*EXERCISE*
Quote exactly and only this range of lines in the data below: the line that holds "Image resolution: width=861" to the line that holds "Task: Open the 个人 personal results tab", both included.

[Stored dataset items]

——————

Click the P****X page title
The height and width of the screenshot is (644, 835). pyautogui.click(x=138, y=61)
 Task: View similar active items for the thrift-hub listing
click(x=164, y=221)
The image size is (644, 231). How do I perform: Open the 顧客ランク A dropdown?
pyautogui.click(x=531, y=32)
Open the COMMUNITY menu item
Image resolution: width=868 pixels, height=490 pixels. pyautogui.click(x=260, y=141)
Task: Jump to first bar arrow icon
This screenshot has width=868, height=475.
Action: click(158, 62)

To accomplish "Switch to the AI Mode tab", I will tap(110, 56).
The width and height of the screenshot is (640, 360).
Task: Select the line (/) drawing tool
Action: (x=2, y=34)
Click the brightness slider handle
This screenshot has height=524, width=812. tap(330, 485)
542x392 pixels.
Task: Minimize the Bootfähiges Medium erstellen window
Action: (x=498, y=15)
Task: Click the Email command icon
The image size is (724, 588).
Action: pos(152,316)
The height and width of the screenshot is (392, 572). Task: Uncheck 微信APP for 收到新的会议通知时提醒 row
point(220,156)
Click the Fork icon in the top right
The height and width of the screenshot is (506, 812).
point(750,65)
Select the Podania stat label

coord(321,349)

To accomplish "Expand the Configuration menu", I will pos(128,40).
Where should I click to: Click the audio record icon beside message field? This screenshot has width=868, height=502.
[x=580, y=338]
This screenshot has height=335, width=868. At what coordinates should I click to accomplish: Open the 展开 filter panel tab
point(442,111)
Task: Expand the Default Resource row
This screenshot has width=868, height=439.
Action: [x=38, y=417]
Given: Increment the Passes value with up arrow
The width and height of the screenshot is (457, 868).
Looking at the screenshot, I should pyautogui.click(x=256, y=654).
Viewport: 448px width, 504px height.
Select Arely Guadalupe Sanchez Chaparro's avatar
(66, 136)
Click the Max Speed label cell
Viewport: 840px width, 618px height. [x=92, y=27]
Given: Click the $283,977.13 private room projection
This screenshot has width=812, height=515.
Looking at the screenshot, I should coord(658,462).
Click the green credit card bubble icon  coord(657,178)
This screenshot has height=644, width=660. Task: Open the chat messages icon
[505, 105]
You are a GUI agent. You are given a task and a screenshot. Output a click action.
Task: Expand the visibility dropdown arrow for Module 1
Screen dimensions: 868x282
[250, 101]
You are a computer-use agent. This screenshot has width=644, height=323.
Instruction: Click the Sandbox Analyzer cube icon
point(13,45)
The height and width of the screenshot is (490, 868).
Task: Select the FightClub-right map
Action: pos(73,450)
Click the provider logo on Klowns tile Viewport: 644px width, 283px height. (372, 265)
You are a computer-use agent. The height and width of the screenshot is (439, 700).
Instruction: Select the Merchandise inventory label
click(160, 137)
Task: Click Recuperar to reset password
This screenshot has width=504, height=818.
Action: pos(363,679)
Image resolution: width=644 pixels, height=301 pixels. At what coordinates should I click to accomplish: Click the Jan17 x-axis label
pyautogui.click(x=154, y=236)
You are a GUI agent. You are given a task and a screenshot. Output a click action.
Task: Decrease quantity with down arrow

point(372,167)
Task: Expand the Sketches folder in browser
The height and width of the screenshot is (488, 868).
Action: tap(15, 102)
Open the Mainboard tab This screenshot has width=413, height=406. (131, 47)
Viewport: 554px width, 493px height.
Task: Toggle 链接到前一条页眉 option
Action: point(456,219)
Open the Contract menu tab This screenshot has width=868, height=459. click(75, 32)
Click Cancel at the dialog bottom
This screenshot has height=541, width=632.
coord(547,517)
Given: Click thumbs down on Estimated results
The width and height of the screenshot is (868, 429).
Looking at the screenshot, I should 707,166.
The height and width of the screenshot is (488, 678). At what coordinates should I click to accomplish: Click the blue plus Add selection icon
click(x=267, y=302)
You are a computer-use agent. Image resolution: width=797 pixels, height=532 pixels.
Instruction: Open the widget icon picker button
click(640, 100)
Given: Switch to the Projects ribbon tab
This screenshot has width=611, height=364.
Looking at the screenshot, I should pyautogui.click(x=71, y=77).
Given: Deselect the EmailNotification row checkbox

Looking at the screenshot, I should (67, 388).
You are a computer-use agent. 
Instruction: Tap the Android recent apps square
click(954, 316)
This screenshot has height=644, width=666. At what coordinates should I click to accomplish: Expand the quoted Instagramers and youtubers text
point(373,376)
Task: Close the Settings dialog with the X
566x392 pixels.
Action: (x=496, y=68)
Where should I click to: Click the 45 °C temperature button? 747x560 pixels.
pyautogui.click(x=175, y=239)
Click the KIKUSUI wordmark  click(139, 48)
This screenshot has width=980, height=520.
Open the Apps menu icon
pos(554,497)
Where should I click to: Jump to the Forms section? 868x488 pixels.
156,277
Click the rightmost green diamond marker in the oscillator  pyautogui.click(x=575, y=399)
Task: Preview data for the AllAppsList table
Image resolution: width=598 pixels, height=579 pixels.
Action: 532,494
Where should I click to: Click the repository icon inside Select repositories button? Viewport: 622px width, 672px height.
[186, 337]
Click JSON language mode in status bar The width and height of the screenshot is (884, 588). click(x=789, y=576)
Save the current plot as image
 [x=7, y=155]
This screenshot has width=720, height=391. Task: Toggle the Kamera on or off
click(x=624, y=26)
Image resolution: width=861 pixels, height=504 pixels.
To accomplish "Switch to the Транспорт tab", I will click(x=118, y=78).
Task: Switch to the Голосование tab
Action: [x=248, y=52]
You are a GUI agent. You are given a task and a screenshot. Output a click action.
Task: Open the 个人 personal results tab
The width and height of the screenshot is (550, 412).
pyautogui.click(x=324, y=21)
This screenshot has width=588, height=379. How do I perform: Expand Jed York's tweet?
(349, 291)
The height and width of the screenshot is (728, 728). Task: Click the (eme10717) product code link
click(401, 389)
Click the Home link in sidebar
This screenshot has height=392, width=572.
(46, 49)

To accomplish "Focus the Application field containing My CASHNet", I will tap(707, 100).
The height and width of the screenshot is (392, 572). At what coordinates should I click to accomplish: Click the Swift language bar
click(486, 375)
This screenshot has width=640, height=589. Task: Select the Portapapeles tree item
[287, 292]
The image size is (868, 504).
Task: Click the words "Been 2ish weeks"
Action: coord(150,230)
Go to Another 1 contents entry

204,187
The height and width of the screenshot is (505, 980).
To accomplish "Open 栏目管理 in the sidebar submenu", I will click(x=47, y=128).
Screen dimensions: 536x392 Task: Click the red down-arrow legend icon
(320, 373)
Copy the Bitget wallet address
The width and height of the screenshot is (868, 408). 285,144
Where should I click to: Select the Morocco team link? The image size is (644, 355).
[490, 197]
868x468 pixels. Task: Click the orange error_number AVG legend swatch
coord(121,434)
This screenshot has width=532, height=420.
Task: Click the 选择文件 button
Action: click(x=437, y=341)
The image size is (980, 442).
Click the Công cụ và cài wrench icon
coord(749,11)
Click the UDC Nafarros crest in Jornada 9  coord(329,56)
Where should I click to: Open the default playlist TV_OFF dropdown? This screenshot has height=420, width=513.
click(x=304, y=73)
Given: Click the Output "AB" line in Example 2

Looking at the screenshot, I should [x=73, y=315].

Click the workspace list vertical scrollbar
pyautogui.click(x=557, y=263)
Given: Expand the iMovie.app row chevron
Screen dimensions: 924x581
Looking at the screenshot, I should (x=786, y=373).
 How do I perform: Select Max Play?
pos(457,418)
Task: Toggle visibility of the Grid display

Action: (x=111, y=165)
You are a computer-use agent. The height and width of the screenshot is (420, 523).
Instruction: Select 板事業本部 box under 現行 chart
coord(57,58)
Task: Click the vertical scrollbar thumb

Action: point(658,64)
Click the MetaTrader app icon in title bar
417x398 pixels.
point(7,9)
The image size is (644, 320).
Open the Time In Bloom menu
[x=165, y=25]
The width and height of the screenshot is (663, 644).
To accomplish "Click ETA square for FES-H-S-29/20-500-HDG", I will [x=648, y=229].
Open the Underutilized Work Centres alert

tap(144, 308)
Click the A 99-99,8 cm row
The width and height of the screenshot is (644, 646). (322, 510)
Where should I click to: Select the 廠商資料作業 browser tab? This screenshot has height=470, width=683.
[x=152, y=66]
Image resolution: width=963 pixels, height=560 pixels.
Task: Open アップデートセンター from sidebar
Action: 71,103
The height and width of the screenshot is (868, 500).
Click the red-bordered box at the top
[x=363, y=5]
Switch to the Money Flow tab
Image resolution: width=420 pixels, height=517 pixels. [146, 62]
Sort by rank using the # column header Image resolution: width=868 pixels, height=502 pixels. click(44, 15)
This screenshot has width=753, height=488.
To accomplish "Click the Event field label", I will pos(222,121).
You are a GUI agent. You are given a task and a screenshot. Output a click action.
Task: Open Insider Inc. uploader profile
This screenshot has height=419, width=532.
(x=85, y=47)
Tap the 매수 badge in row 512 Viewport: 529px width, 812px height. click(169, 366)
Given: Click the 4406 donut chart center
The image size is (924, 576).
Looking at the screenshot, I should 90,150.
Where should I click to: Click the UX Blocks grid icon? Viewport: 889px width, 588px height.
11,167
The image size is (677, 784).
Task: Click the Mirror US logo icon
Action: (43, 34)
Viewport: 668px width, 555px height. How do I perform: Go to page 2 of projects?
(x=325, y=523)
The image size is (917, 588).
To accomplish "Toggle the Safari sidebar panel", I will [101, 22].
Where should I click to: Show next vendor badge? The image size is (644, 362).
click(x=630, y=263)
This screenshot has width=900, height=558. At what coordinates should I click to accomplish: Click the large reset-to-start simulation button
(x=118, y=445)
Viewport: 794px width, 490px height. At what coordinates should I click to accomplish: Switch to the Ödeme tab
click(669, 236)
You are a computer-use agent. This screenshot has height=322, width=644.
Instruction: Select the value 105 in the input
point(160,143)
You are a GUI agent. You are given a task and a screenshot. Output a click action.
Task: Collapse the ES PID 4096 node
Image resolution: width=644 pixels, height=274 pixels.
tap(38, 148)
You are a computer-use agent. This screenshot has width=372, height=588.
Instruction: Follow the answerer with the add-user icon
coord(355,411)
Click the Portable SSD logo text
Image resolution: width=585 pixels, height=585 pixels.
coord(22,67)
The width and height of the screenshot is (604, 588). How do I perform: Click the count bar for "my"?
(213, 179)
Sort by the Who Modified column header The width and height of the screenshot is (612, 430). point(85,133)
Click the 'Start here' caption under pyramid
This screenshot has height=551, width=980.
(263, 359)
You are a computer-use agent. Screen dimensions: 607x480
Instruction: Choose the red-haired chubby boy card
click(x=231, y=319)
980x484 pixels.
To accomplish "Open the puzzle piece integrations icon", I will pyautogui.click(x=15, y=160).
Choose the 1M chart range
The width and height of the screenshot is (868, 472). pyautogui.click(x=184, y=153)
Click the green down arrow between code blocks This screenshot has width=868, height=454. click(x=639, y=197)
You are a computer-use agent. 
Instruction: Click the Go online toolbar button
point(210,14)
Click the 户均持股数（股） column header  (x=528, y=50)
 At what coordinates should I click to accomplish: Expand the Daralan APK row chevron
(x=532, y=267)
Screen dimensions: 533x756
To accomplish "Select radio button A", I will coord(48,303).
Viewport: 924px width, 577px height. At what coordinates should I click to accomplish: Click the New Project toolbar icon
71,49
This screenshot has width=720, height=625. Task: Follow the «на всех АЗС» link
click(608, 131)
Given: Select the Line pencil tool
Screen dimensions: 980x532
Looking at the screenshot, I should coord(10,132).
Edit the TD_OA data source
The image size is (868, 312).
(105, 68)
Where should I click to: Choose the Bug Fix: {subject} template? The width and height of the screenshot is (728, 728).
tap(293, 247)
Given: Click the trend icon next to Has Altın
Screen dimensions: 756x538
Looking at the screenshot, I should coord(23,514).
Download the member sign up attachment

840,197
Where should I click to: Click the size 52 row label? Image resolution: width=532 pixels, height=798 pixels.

——————

*RESPONSE*
Image resolution: width=861 pixels, height=504 pixels.
To accomplish "Switch to the Транспорт tab", I will click(x=118, y=78).
Task: Switch to the Голосование tab
Action: [x=248, y=52]
You are a GUI agent. You are given a task and a screenshot. Output a click action.
Task: Open the 个人 personal results tab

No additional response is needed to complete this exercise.